Single by Sigma featuring Birdy

from the album Hope
- Released: 4 November 2016
- Recorded: 2016
- Genre: Pop; breakbeat;
- Length: 3:24
- Label: 3Beat
- Songwriters: Peter Barnes; Camille Purcell; Peter Kelleher; Ben Kohn; Joe Lenzie; Cameron Edwards; Jasmine van den Bogaerde;
- Producers: Sigma; TMS; Cameron Edwards; Joe Lenzie;

Sigma singles chronology
| "Cry" (2016) | "Find Me" (2016) | "Forever" (2017) |

Birdy singles chronology
| "Words" (2016) | "Find Me" (2016) | "Hear You Calling" (2016) |

Music video
- "Find Me" on YouTube

= Find Me (Sigma song) =

"Find Me" is a song by British electronic music duo Sigma.

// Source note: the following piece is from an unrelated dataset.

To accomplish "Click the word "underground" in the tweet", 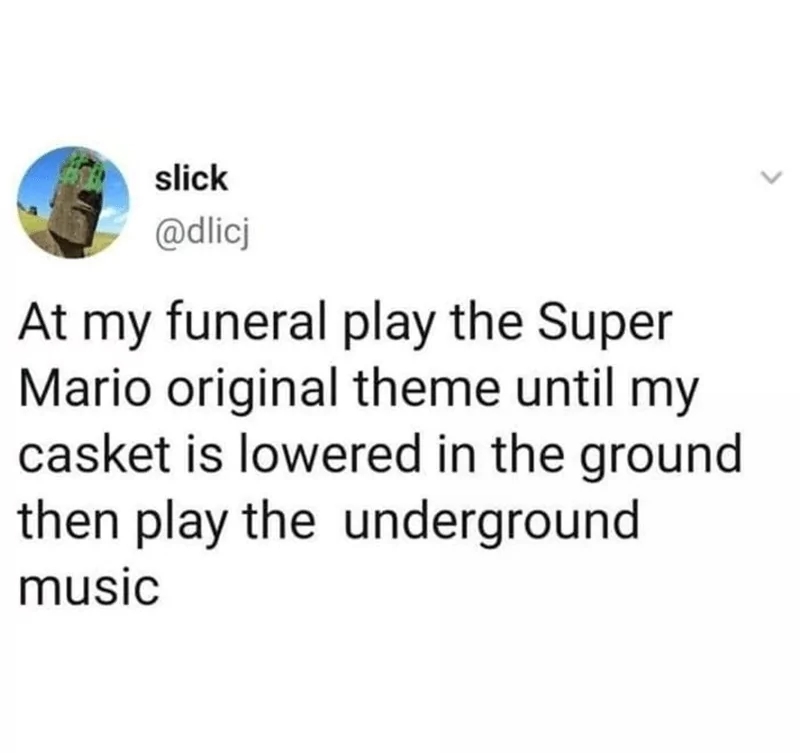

It features vocals from English singer Birdy. It was released on 4 November 2016, through 3 Beat Records as the lead single from the duo's 2022 second studio album, Hope. The song peaked at number 36 on the UK Singles Chart and number one on the Billboard Dance Club Songs chart in its 20 May 2017 issue.

==Music video==
The official music video, directed by Christopher Sims, was uploaded to YouTube on 3 November 2016. The video features British actress Millie Bobby Brown as a young woman on an emotional journey through Los Angeles late at night.

==Track listing==

Digital download
| No. | Title | Length |
|---|---|---|
| 1. | "Find Me" (radio edit) (featuring Birdy) | 3:24 |

Digital download – EP
| No. | Title | Length |
|---|---|---|
| 1. | "Find Me" (acoustic) | 3:07 |
| 2. | "Find Me" (Sigma VIP remix) | 4:12 |
| 3. | "Find Me" (Zac Samuel edit) | 4:02 |
| 4. | "Find Me" (Tom Zanetti & K.O. Kane remix) | 5:05 |
| 5. | "Find Me" (LAAW remix) | 2:51 |

==Chart performance==

===Weekly charts===

| Chart (2016–17) | Peak position |
|---|---|
| Belgium (Ultratip Bubbling Under Flanders) | 4 |
| Belgium Dance (Ultratop Flanders) | 12 |
| Belgium (Ultratip Bubbling Under Wallonia) | 3 |
| Belgium Dance (Ultratop Wallonia) | 15 |
| Czech Republic Airplay (ČNS IFPI) | 30 |
| France (SNEP) | 193 |
| Ireland (IRMA) | 45 |
| Mexico (Billboard Ingles Airplay) | 8 |
| Scottish Singles Sales (Official Charts) | 21 |
| Slovakia Airplay (ČNS IFPI) | 68 |
| UK Singles (Official Charts) | 36 |
| UK Dance (Official Charts) | 9 |
| US Dance Club Songs (Billboard) | 1 |
| US Hot Dance/Electronic Songs (Billboard) | 29 |
| US Rock & Alternative Airplay (Billboard) | 45 |

===Year-end charts===

| Chart (2017) | Position |
|---|---|
| US Dance Club Songs (Billboard) | 11 |
| US Hot Dance/Electronic Songs (Billboard) | 96 |

==Certifications==

| Region | Certification | Certified units/sales |
| New Zealand (RMNZ) | Gold | 15,000^{‡} |
| United Kingdom (BPI) | Gold | 400,000^{‡} |
^{‡} Sales+streaming figures based on certification alone.